Wharton also wrote the volume's opening chapter, “Reimagining Education Through Play, Story, and Justice: Weaving Indigenous Ways of Knowing into Global Learning.”

=== Selected works ===

- Wharton, Sequoyah. The Effects of Exposure to Visual Arts Programming on the Academic Outcomes of Secondary Latinx Students: A Causal-Comparative Study. Doctoral dissertation, Long Island University, 2020.
- Wharton, Sequoyah. “Using Role Play to Understand the Impacts of Social Media through Action Research.” In Supporting Adult Learners through Games and Interactive Teaching: A Practical Guide. Routledge, 2022.
- Wharton, Sequoyah, and Edward Gonsalves, eds. The Play Advantage: Global and Indigenous Perspectives in Higher Education. Routledge, forthcoming 2027. ISBN 978-1-0411-3766-5.
- Wharton, Sequoyah. “Reimagining Education Through Play, Story, and Justice: Weaving Indigenous Ways of Knowing into Global Learning.” In The Play Advantage: Global and Indigenous Perspectives in Higher Education. Routledge, forthcoming 2027.

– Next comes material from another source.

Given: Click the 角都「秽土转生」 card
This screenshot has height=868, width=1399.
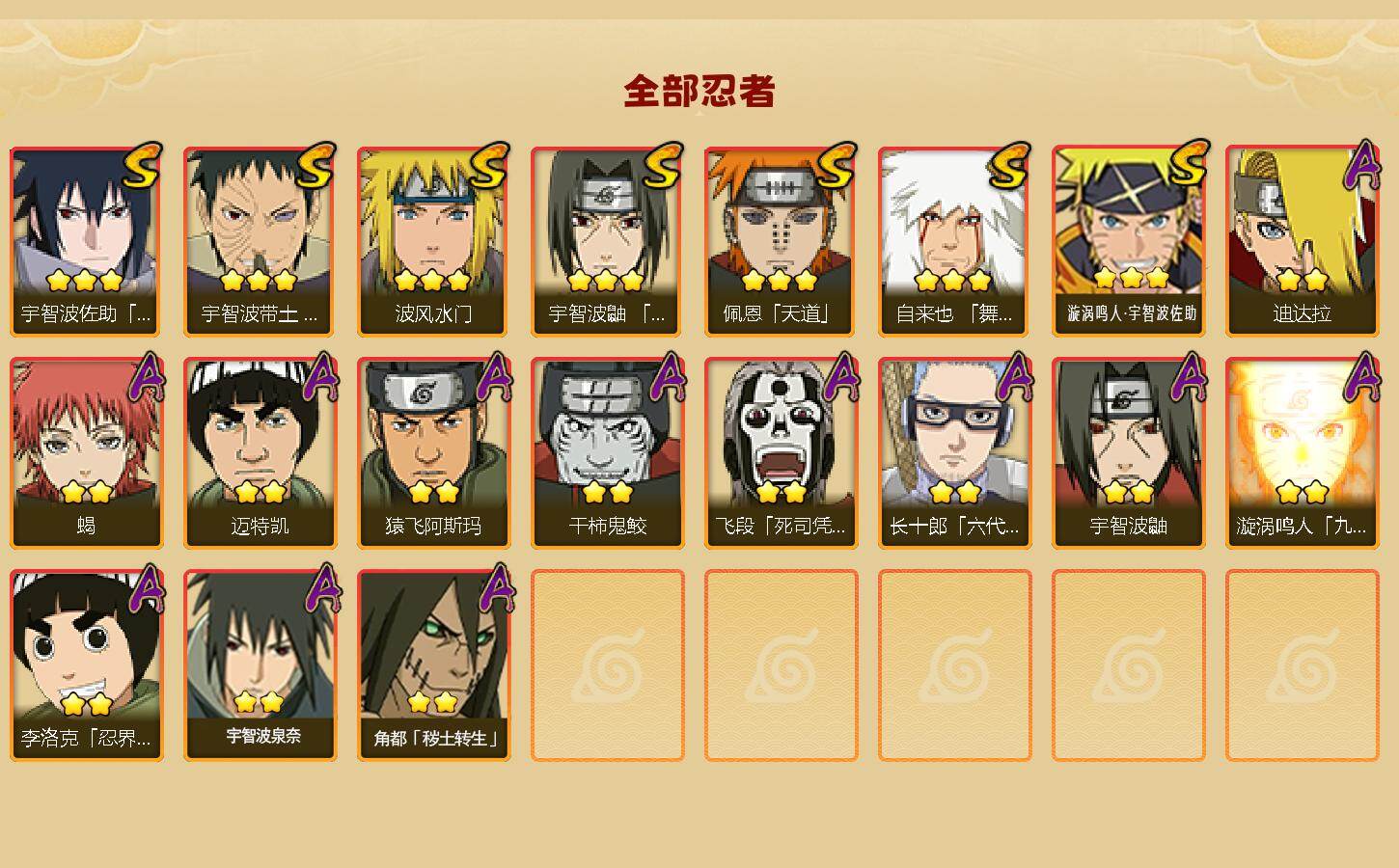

== Awards and recognition ==
News 12 Long Island featured Wharton in its Hometown Heroes series.

Wharton was later recognized as a Long Island School Hero through an initiative of the Long Island Coalition Against Bullying. Newsday reported on the educators and school personnel honored through the initiative.

In 2025, Wharton was selected as one of 50 finalists for the Global Teacher Prize. His finalist profile discussed his use of project-based instruction, documentary filmmaking, digital storytelling, student journalism, global learning, and culturally responsive teaching.

Discovery Education selected Wharton as one of its 2025 Educators of the Year. The organization cited his student-centered teaching, digital storytelling, documentary filmmaking, and development of filmmaking and journalism opportunities for students.

The National Association for Media Literacy Education presented Wharton with its 2025 Media Literacy Teacher Award.